### Work required:
Report back the lines in this listing that carry the string "will".
BEGIN Dataset
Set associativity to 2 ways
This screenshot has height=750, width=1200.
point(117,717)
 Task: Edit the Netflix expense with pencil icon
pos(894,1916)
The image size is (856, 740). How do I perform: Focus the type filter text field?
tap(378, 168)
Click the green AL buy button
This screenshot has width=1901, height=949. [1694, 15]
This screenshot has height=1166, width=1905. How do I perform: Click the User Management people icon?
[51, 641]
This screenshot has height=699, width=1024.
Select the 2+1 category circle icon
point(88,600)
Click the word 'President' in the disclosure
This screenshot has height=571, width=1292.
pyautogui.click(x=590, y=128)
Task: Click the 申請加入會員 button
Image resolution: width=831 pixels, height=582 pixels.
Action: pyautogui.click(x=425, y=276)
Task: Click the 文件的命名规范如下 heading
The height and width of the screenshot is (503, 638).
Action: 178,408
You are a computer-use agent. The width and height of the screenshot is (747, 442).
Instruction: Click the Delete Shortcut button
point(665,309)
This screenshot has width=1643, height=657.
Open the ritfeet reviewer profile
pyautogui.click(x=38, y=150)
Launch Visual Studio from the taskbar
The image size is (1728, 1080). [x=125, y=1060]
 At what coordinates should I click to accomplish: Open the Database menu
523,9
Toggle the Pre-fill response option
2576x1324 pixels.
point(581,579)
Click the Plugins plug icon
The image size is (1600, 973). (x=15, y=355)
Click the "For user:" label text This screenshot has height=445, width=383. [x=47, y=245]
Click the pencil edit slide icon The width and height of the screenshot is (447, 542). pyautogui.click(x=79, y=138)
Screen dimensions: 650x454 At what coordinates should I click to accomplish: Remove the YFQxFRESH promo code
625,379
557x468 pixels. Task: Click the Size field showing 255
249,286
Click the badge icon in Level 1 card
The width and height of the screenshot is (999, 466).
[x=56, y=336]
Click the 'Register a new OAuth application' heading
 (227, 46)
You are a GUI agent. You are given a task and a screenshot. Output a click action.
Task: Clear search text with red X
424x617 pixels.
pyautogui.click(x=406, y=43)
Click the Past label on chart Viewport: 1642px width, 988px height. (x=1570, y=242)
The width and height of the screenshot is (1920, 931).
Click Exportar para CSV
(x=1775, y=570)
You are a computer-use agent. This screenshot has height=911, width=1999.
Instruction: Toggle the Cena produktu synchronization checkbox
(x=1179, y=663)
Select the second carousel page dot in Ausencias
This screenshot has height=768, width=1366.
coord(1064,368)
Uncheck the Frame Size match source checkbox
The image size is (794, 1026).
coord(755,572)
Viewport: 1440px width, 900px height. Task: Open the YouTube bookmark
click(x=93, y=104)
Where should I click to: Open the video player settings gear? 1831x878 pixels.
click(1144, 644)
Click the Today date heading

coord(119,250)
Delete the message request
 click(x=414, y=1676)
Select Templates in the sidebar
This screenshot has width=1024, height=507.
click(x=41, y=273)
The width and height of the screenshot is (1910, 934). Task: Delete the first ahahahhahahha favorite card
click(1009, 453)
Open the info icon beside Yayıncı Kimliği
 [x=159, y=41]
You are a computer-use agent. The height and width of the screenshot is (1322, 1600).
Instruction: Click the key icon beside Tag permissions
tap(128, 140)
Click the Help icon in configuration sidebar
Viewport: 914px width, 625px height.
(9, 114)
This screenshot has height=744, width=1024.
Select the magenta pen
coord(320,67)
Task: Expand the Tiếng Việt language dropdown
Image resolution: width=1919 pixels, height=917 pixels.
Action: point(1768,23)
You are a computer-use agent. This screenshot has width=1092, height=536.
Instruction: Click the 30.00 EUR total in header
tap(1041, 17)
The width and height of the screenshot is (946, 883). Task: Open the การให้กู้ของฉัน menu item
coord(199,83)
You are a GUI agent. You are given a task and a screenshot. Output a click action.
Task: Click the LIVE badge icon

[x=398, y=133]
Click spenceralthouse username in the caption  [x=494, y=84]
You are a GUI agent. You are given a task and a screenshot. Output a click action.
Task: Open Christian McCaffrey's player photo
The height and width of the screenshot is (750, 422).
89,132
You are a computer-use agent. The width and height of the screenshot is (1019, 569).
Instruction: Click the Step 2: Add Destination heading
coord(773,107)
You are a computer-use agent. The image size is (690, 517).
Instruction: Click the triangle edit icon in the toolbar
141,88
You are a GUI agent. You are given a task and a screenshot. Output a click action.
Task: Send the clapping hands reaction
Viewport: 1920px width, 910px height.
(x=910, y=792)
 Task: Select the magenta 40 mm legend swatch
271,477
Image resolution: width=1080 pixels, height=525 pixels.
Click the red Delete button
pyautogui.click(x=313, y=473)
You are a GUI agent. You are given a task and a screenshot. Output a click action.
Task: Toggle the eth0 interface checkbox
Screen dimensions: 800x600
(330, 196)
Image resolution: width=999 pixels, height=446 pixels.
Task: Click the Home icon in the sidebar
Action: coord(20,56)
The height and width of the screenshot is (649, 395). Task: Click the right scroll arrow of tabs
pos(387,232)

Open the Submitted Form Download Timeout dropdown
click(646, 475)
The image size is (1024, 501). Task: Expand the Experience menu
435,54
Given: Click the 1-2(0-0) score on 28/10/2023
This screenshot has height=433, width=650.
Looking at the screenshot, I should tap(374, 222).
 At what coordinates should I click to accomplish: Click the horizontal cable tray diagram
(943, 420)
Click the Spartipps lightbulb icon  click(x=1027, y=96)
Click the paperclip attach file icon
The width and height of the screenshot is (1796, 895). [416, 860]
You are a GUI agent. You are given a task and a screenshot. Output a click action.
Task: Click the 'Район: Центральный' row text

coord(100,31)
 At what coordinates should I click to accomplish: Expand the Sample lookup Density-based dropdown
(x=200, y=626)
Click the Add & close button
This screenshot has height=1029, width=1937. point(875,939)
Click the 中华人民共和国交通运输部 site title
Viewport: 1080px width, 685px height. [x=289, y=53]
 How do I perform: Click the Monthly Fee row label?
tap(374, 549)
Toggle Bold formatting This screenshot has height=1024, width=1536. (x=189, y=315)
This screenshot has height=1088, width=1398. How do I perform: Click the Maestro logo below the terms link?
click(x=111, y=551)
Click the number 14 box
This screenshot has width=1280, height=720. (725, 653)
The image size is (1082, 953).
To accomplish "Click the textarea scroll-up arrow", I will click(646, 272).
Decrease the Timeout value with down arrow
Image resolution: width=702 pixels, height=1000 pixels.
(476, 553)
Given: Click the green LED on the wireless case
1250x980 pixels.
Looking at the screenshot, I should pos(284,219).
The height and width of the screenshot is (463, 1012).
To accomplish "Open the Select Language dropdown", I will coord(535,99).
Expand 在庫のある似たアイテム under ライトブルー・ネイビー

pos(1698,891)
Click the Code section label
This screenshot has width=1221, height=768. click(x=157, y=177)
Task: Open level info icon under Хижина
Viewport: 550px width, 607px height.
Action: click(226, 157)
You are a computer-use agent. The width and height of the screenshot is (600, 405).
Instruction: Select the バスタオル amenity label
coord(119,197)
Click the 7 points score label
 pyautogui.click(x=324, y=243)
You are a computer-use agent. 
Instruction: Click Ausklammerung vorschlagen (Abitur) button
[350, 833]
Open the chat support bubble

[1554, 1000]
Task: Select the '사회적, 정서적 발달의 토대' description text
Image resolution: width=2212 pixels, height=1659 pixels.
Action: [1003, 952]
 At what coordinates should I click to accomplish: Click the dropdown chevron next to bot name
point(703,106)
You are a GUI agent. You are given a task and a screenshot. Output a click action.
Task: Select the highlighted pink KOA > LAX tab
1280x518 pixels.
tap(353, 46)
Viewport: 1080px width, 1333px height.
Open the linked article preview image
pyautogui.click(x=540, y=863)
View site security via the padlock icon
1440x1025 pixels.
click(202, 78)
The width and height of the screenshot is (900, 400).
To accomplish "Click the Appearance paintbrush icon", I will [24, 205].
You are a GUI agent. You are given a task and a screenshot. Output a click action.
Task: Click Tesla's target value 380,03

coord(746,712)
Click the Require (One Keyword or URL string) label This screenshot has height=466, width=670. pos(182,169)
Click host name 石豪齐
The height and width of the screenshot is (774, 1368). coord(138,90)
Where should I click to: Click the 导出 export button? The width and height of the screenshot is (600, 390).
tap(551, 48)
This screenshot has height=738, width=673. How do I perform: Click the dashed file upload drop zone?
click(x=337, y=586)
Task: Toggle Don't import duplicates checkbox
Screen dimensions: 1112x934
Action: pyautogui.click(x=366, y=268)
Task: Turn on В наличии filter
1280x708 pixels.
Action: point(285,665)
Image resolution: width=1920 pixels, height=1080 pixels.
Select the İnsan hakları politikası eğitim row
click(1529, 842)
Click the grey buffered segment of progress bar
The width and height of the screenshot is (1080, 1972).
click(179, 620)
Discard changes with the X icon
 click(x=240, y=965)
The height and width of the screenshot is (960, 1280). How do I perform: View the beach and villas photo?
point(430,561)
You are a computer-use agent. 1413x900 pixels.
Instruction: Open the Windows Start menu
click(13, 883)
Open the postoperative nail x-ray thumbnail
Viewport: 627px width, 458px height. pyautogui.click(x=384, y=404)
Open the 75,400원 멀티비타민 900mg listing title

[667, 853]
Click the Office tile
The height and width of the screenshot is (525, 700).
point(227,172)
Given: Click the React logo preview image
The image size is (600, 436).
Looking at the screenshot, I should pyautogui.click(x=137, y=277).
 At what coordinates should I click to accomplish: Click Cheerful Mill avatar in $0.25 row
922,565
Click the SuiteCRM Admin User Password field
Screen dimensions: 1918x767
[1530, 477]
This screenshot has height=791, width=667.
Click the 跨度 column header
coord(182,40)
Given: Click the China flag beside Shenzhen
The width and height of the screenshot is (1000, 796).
END Dataset
### Worked solution:
To accomplish "Click the textarea scroll-up arrow", I will click(646, 272).
To accomplish "Open the Select Language dropdown", I will coord(535,99).
To accomplish "Click the Appearance paintbrush icon", I will [24, 205].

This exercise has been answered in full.